### Selected passage ###
How will the minimum wage debate affect the larger COVID-19 stimulus bill?
Senate parliamentarian Elizabeth MacDonough, an unelected official, ruled Thursday night that the minimum wage increase cannot be included in the bill under the rules of budget reconciliation, the process that allows Democrats to avoid a GOP filibuster. This is a huge blow for proponents of the increase.
The parliamentarian’s decision will likely allow Joe Manchin of West Virginia and Krysten Sinema of Arizona, the two Democrats who’ve already come out against the minimum wage increase, to avoid a tough vote on a package that includes it. Manchin said that such an increase is not the “responsible and reasonable” thing to do. Sinema’s argument against the minimum wage is that it’s not “directly related to short-term COVID relief.”
It’s important to note that if Democratic leadership was willing to fight for the minimum wage increase in this bill there are at least three things it could do.
The President of the Senate, Vice President Kamala Harris, could overrule the parliamentarian, whose rulings are advisory. That hasn’t happened since Nelson Rockefeller, Ford’s VP, ignored the parliamentarian’s advice about a filibuster rule change.
Democratic leadership in the Senate could also fire the current parliamentarian and replace her with one who will rule in their favor. That hasn’t happened since 2001 when the Republicans fired a parliamentarian who said they couldn’t pass massive tax cuts under reconciliation. They found one who would and passed the tax cuts.
The third option is simply ditching budget reconciliation and voting as a united caucus to abolish the filibuster, one of the rules that have made the Senate so dysfunctional and counter-majoritarian. Even former Senate Majority Leader Harry Reid, an institutionalist if there ever was one, has said abolishing the filibuster is the right thing to do.
Abolish the filibuster.
Replace the parliamentarian.
What’s a Democratic majority if we can’t pass our priority bills? This is unacceptable.
— Ilhan Omar (@IlhanMN) February 26, 2021
The conventional wisdom in Washington, however, is that Democratic leadership, eager to pass the bill and claim the victory, will do none of these things. Some senators are already talking about inserting a rule that would levy tax penalties on large corporations that didn’t pay their workers above a certain threshold, but that kind of indirect pressure won’t directly put money in workers’ pockets the way raising the minimum wage would.
What does this mean for the stimulus checks?
Without the minimum wage increase, Manchin and Sinema should be on board with the bill. Another senator in the Democratic caucus could in theory withhold his vote in order to extract concessions, but it’s extremely unlikely that that happens.
The consolation prize for those fighting to raise the minimum wage appears to be a measure that would penalize large companies that don’t pay their employees at least $15 an hour.
Schumer is considering adding language to Dems' covid bill that would penalize big companies that don't pay workers at least $15 an hour, per senior Democratic aide.
Similar concept to what Bernie proposed last night after minimum wage was tossed from reconciliation.
— Burgess Everett (@burgessev) February 26, 2021
This kind of rule is inferior to raising the minimum wage for a number of reasons, namely that it doesn’t apply to all employers and is a less direct way to get money into workers’ pockets. But if Senator Sanders, head of the Budgetary Committee, is willing to accept such a compromise for now, the relief bill will in all likelihood remain on track to pass Congress and receive Biden’s signature by March 14, ensuring no lapse in federal unemployment benefits due to expire that day.
That also means that, after the parliamentarian’s ruling, it’s looking even more likely that economic impact payments will start to go out in late March and early April, delivering some measure of relief to Americans just after the one-year anniversary of the pandemic.
### Provided data ###
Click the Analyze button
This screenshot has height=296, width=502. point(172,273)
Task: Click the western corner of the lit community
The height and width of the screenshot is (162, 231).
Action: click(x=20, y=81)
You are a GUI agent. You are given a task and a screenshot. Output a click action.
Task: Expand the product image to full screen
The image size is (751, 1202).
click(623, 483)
###
### Provided data ###
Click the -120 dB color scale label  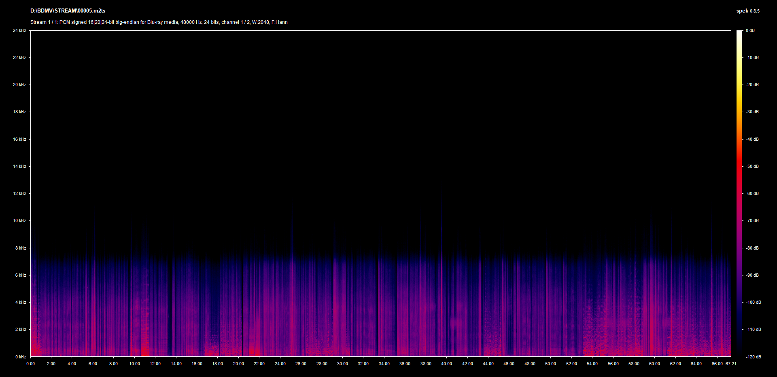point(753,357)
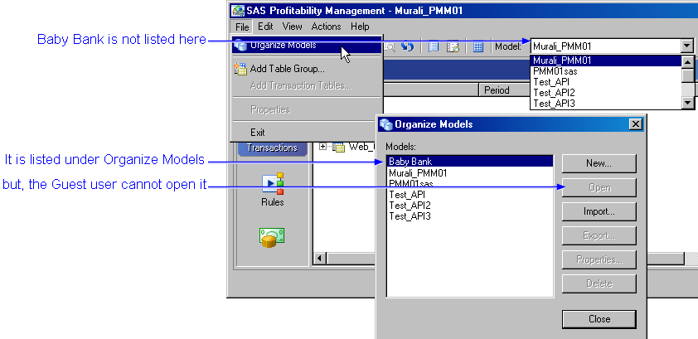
###
Your goal
Reproduce the passage above on the minimum wage ruling and the COVID-19 relief bill word for word, from "The consolation prize" to "tossed from reconciliation.".

Result
The consolation prize for those fighting to raise the minimum wage appears to be a measure that would penalize large companies that don’t pay their employees at least $15 an hour.
Schumer is considering adding language to Dems' covid bill that would penalize big companies that don't pay workers at least $15 an hour, per senior Democratic aide.
Similar concept to what Bernie proposed last night after minimum wage was tossed from reconciliation.